U.S.
equity futures are trading higher at the mid-session inside of a range that has
held all morning. Money continues to flow out of T-Bonds and Gold which may be
an indication that investors are gearing up for a stock market rally.
It was a slow morning for economic reports,
but today’s business inventories number seems to have underpinned the markets a
little. The churning action in the markets most of this week may be attributed
to the Jewish holiday, late summer vacations and uncertainty regarding the
economy and the upcoming November elections.
Investors should be focusing on the
movement of cash at this time. The money leaving the Treasury and Gold markets
has to be put to work at some time and the stock market seems to be the most
likely place to invest.
At the mid-session, the September E-mini
S&P 500 is having an inside day. A late session rally could take it to a
downtrending Gann angle at 1114.75. The decision that investors are facing at
this time is whether to chase equities higher, thereby triggering a breakout
rally, or to wait for another sizeable dip into a value zone.

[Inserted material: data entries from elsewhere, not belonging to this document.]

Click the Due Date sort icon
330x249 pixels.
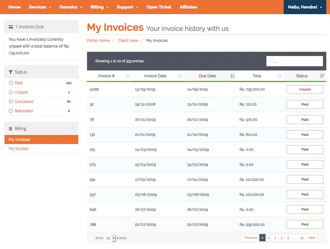[x=232, y=76]
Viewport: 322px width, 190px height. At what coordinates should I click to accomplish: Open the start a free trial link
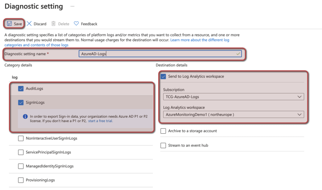pyautogui.click(x=100, y=121)
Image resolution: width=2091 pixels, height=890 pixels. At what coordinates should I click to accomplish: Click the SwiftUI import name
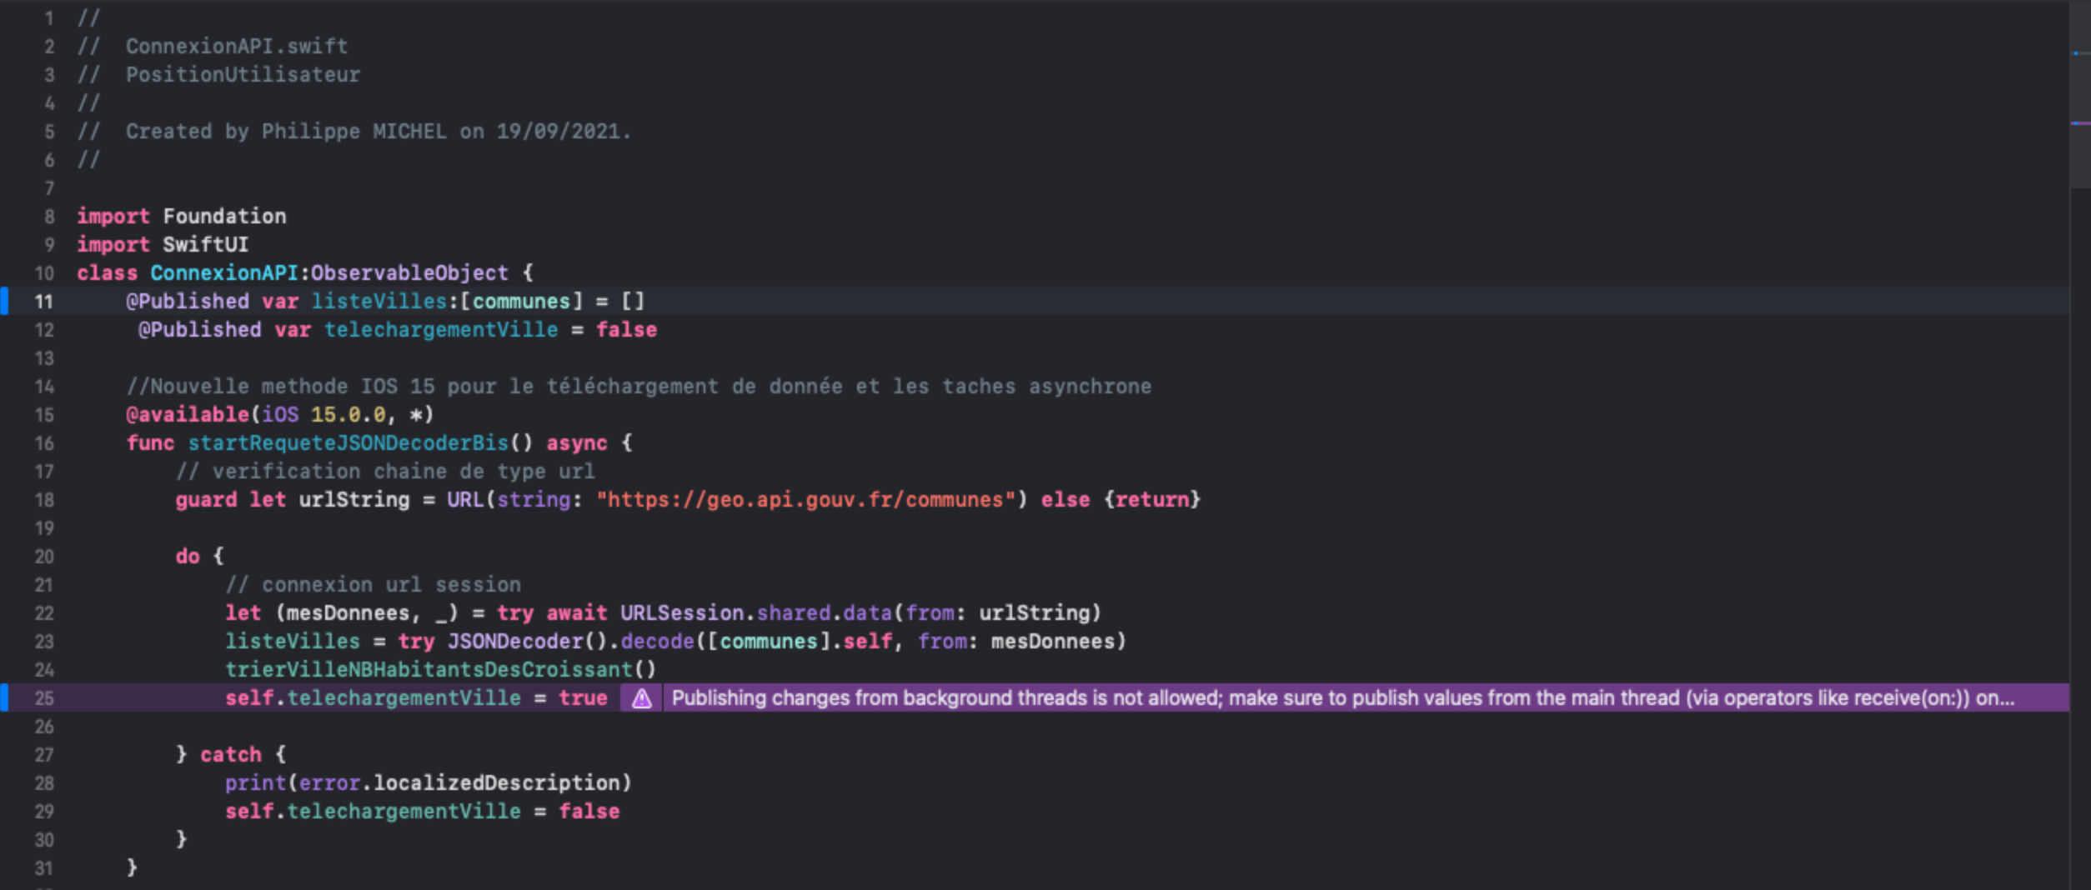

The liquidation of so-called safer assets
is helping to pressure December Treasury Bonds. There main trend turned down on
the daily chart for the first time in several months after the last swing
bottom at 130’12 was violated. The next downside objective is a Fib level at
129’11. The daily swing chart indicates 128’05 is a potential downside target
by September 17.
President Obama’s press conference failed
to generate any interest from traders although you can build a case that he
didn’t say anything to break it either. He continued to push for the extension
of the Bush tax cuts; however, he reiterated his attack on Republicans which
turned off traders in my opinion.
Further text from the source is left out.